No caso das entidades patronais, sabemos que as pessoas LGBTI+ enfrentam riscos específicos e acrescidos no seu local de trabalho, sendo vítimas de discriminação e atitudes intolerantes, o que põe em risco o seu bem-estar e a sua segurança.  Há que legislar e consciencializar quem emprega sobre estes riscos, providenciando-lhes as ferramentas para que possam combater as situações de discriminação LGBTI+ fóbica dentro das suas organizações.

Quais são os principais desafios que a comunidade LGBTI+ ainda enfrenta?
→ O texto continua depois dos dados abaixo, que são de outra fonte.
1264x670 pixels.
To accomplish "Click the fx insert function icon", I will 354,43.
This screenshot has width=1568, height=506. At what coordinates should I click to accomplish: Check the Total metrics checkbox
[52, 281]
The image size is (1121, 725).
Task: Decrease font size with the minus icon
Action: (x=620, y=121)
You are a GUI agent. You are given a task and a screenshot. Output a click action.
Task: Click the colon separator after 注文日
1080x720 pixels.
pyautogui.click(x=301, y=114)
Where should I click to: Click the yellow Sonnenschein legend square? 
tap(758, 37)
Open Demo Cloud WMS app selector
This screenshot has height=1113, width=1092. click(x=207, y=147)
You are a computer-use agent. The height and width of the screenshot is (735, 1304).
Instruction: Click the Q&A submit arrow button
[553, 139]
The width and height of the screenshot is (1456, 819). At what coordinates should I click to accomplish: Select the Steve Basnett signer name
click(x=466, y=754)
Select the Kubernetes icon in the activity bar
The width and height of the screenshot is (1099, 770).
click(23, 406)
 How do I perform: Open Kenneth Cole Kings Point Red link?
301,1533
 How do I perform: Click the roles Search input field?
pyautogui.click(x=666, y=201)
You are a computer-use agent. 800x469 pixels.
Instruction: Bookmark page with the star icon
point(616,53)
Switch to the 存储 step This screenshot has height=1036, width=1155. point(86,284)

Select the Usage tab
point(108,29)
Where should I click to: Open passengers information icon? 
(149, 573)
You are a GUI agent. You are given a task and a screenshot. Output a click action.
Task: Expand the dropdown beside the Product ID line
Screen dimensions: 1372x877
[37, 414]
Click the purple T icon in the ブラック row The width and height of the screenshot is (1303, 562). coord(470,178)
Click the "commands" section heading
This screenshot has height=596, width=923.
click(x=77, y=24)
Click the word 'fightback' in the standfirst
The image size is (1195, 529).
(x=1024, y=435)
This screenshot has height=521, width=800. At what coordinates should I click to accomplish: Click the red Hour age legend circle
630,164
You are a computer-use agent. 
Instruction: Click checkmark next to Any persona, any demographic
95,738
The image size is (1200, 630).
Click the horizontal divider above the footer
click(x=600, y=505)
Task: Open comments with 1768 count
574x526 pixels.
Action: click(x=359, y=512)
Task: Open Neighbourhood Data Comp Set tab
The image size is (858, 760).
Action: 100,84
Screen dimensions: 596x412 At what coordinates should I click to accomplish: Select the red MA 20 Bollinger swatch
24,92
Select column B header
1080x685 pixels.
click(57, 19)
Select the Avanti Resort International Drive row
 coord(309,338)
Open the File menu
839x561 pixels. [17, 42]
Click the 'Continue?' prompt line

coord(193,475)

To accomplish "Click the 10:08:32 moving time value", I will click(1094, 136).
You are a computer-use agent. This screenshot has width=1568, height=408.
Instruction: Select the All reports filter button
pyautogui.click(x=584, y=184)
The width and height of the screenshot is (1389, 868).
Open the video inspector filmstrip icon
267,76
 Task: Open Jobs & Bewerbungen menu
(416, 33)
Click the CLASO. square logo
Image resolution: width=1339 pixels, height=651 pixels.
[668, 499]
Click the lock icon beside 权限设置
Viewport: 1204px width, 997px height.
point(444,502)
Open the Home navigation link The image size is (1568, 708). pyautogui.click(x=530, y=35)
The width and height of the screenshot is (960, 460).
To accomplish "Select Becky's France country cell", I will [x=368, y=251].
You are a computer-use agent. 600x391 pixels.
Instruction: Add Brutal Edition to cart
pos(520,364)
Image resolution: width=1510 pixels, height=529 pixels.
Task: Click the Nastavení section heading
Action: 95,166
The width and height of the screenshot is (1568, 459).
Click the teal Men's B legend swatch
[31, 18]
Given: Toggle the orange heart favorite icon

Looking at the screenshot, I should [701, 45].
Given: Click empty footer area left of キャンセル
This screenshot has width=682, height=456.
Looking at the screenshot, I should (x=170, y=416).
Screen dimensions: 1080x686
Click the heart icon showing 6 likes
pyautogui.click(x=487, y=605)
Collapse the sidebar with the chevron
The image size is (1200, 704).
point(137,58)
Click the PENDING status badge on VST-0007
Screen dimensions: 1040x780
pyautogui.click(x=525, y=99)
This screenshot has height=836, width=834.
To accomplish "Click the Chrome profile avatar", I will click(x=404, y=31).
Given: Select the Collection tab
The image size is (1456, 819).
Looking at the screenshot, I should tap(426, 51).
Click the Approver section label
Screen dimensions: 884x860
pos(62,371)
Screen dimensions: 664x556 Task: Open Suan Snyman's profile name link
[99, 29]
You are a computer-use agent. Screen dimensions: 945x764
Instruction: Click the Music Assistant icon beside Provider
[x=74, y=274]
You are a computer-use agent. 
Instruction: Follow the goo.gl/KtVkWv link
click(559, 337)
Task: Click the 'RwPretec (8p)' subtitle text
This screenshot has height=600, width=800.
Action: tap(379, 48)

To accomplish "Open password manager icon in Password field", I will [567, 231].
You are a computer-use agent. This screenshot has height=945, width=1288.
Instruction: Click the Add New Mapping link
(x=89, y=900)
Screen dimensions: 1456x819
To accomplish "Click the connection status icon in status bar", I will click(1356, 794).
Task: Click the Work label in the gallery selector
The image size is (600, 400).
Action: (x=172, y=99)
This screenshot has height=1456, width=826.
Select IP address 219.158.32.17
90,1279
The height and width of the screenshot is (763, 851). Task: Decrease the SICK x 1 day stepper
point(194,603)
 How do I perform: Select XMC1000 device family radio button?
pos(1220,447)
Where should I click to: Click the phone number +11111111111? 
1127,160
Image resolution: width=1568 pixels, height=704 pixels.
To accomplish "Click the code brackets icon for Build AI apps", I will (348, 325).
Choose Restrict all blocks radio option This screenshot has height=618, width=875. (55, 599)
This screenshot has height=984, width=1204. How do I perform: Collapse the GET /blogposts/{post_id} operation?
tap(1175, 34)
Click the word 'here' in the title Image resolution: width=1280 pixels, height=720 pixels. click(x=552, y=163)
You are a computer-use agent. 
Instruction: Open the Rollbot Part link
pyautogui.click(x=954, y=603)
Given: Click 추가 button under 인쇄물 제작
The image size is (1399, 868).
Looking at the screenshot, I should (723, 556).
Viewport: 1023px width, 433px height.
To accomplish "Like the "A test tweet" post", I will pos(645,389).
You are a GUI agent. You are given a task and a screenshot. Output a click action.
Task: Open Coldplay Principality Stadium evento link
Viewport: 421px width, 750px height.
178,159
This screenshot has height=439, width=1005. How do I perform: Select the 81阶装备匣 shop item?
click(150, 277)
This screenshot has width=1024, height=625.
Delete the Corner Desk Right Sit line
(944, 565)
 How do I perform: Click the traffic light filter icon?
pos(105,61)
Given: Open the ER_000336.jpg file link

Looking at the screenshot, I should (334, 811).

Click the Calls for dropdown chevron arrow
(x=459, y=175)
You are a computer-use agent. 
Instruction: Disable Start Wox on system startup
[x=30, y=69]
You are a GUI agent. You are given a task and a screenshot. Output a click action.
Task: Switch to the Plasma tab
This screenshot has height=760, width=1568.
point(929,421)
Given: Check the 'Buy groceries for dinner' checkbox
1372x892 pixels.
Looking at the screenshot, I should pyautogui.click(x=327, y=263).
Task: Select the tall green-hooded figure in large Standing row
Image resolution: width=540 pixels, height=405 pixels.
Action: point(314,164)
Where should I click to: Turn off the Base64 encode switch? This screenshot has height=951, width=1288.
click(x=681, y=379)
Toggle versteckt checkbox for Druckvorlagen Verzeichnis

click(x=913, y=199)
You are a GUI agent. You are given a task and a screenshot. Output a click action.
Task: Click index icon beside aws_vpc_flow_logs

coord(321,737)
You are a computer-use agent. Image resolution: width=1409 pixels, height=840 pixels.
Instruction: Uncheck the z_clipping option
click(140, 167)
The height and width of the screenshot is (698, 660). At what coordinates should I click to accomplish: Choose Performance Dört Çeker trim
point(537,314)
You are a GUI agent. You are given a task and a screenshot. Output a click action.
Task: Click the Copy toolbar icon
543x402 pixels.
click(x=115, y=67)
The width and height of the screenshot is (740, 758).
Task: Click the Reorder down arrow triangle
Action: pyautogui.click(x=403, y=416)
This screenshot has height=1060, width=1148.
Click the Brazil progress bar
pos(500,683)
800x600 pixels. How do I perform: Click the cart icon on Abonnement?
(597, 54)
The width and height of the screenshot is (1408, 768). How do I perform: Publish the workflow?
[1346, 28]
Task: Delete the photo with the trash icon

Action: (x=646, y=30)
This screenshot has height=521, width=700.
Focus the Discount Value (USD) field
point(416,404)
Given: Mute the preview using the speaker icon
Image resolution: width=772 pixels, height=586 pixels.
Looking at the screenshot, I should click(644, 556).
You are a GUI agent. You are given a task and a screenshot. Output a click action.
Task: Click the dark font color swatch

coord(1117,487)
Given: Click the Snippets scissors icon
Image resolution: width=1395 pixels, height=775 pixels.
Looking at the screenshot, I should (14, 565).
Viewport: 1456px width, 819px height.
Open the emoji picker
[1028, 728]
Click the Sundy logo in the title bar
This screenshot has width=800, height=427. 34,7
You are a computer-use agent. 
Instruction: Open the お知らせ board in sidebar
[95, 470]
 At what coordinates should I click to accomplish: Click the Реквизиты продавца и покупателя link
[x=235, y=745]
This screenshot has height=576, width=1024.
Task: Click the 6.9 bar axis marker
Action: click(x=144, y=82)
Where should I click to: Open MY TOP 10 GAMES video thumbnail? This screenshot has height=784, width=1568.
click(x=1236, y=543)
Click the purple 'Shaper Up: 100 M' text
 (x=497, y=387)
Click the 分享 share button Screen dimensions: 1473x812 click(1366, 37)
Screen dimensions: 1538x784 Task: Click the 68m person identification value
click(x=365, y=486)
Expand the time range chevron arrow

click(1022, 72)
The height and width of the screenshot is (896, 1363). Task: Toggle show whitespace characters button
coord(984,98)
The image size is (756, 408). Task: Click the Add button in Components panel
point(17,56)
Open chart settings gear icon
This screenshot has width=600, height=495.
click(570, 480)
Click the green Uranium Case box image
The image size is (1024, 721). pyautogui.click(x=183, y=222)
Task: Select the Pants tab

Além da violência e do assédio, os desafios têm-se centrado na discriminação no acesso a serviços de saúde, no estigma enfrentado por pessoas trans e intersexo, na falta de reconhecimento legal da identidade de género de pessoas migrantes e a falta de apoio adequado para jovens LGBTI+ em situações de risco. Também é necessário combater as desigualdades socioeconómicas que afetam desproporcionalmente as pessoas LGBTI+. É fundamental abordar esses desafios de forma holística, trabalhando em conjunto com a comunidade, a sociedade civil e as instituições públicas.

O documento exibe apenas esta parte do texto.